# Recorded information

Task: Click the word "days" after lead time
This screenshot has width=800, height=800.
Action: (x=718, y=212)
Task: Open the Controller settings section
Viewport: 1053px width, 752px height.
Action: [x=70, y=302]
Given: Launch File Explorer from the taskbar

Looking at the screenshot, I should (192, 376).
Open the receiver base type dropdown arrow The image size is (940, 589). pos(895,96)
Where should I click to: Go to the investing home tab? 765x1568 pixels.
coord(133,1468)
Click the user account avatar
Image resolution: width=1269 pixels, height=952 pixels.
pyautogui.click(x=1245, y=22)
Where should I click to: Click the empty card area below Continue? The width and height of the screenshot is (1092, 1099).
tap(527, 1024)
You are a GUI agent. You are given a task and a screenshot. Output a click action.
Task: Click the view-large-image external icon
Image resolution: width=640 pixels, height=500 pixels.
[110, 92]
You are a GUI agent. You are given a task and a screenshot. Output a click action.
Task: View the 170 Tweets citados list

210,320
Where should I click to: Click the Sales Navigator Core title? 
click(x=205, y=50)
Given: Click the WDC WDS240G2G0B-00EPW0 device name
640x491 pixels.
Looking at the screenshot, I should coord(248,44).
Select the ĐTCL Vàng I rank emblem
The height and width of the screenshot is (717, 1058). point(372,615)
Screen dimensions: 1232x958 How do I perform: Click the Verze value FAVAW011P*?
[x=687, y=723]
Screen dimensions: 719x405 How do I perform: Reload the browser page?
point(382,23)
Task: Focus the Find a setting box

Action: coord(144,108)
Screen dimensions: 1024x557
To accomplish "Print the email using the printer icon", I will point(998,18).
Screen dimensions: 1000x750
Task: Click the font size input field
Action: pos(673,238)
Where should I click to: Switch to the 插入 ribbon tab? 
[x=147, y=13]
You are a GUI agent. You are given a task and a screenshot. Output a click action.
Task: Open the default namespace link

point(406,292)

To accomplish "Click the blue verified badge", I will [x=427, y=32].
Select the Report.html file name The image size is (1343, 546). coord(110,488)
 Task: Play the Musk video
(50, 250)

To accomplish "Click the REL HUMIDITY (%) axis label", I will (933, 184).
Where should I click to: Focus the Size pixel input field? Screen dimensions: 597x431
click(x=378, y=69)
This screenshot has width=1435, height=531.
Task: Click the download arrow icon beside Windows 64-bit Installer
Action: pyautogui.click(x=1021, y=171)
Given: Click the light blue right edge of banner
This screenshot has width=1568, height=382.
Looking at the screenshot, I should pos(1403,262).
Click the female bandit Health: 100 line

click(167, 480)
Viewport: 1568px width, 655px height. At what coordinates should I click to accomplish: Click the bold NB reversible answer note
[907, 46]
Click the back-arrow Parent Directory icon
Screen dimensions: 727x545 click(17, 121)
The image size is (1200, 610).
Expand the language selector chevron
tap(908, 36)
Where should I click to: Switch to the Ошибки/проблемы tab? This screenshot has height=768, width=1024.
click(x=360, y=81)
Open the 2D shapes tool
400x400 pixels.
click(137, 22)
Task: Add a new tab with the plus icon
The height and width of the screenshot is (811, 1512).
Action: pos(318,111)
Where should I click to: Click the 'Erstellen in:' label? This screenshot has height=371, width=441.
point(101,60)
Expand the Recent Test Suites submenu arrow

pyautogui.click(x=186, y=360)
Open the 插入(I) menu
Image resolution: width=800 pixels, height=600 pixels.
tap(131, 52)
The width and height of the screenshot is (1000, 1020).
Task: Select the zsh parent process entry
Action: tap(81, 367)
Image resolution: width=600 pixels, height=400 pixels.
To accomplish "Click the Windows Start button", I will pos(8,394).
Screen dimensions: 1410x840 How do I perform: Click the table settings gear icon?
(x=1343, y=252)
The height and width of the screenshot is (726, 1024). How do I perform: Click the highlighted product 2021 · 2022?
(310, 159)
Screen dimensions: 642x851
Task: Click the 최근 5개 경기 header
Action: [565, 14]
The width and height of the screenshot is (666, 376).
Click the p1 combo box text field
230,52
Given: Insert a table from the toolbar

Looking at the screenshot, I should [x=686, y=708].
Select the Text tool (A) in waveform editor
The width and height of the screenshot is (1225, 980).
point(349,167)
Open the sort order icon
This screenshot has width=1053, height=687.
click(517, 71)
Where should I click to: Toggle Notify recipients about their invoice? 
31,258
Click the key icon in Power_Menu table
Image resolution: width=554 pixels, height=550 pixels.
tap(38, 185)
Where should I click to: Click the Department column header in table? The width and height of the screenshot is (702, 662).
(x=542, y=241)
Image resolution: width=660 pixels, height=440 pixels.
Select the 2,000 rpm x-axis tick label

# What you should do
Each line from the one with "Image resolution: width=600" through the last line of the records above must be retyped exactly, and no other line may be given.

# Reply to the exercise
Image resolution: width=600 pixels, height=400 pixels.
To accomplish "Click the Windows Start button", I will pos(8,394).
Screen dimensions: 1410x840 How do I perform: Click the table settings gear icon?
(x=1343, y=252)
The height and width of the screenshot is (726, 1024). How do I perform: Click the highlighted product 2021 · 2022?
(310, 159)
Screen dimensions: 642x851
Task: Click the 최근 5개 경기 header
Action: [565, 14]
The width and height of the screenshot is (666, 376).
Click the p1 combo box text field
230,52
Given: Insert a table from the toolbar

Looking at the screenshot, I should [x=686, y=708].
Select the Text tool (A) in waveform editor
The width and height of the screenshot is (1225, 980).
point(349,167)
Open the sort order icon
This screenshot has width=1053, height=687.
click(517, 71)
Where should I click to: Toggle Notify recipients about their invoice? 
31,258
Click the key icon in Power_Menu table
Image resolution: width=554 pixels, height=550 pixels.
tap(38, 185)
Where should I click to: Click the Department column header in table? The width and height of the screenshot is (702, 662).
(x=542, y=241)
Image resolution: width=660 pixels, height=440 pixels.
Select the 2,000 rpm x-axis tick label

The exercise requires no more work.